Published in Conference: Potential and Limits of Social and Solidarity Economy At: UNRISD Geneva, Occasional Paper No. 6
Authors

Saguier, M. and Brent, Z.

Publication year 2014
DOI n/a
Affiliations
  • Department of International Relations, Latin American School of Social Science, FLACSO-Argentina 
  • Food First, Institute for Food & Development Policy, Oakland, United States
IAI Program

CRN3

IAI Project CRN3101
Keywords

Abstract

This paper looks at how the Social Solidarity Economy (SSE) discourse has been
deployed at the regional level by UNASUR and MERCOSUR and the implications
of these new policy frameworks for the advancement of SSE practices. Though
civil society groups have presented SSE as a new economic paradigm, regional
policy frameworks implement it as an add-on or compliment to dominant capitalist economies.
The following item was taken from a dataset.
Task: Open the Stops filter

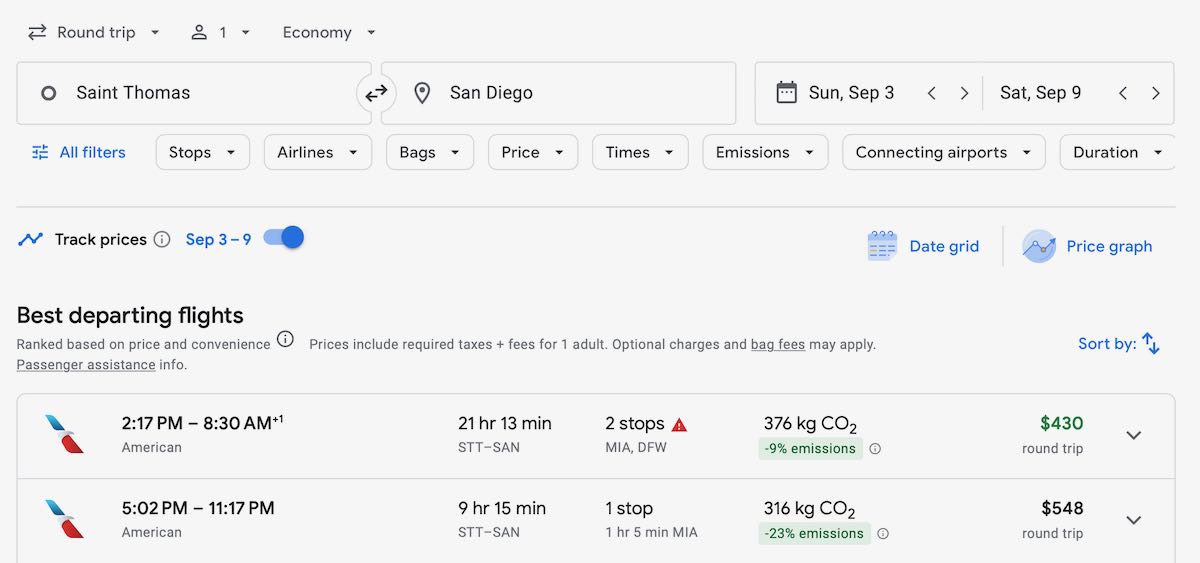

This happens in two key ways: 1.) The SSE sector and cooperatives in particular are cast as drivers of regional integration and socioeconomic policy, however limited involvement in major integration projects represent missed opportunities for SSE to be mainstreamed and 2.) Though SSE policy is portrayed as a kind of intervention that combines social and economic policies, implementation almost exclusively by ministers of social development means that SSE is institutionally limited to the realm of poverty eradication not restructuring of the dominant economy. SSE is also fiscally dependent on those dominant industries, which ultimately does not reverse or challenge the ongoing process of economic centralization in key sectors.